**Задания:**
[1] Переведите на английский язык предложение из текста о военной науке: «Эволюционная точка зрения начала разрабатываться уже с середины XIX столетия в трудах по истории военного искусства».
[2] Перепишите дословно отрывок из текста о военной науке от слов «Статья, в которой» до слов «греков и римлян.».

**Исходный текст:**
————————

Эволюционная точка зрения начала разрабатываться уже с середины XIX столетия в трудах по истории военного искусства. Но претендовать на господствующее положение в военной науке она стала лишь в конце того же века.

В русской военной науке честь наиболее яркого выражения этой точки зрения принадлежит полковнику Е.И. Мартынову в его книге „Стратегия Наполеона и наших дней“. Эта книга, появившаяся в печати в 1893 г., вызвала горячую отповедь со стороны одного из бывших профессоров нашей Академии генерала А.К. Пузыревского.

Статья, в которой А.К. Пузыревский критиковал Е.И.Мартынова, была озаглавлена так: „Претенциозное краснобайство“. Само это название, так же как и резкий тон статьи, показывает, насколько нова была идея об эволюции даже для видных представителей старой военно-научной школы. Несмотря на эту и другие замечательные работы, сделанные полковником Е.И. Мартыновым, он не был признан конференцией Академии достойным занять профессорскую кафедру и был отчислен от Академии, после блестяще прочитанного им курса по истории военного искусства греков и римлян.

————————

**Сохранённые данные:**
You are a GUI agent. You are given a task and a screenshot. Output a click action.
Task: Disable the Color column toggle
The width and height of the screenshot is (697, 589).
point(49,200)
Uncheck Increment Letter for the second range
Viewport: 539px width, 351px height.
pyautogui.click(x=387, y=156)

————————

**Ответы по порядку:**
[1] The evolutionary point of view began to be developed as early as the mid-nineteenth century in works on the history of military art.

[2]
Статья, в которой А.К. Пузыревский критиковал Е.И.Мартынова, была озаглавлена так: „Претенциозное краснобайство“. Само это название, так же как и резкий тон статьи, показывает, насколько нова была идея об эволюции даже для видных представителей старой военно-научной школы. Несмотря на эту и другие замечательные работы, сделанные полковником Е.И. Мартыновым, он не был признан конференцией Академии достойным занять профессорскую кафедру и был отчислен от Академии, после блестяще прочитанного им курса по истории военного искусства греков и римлян.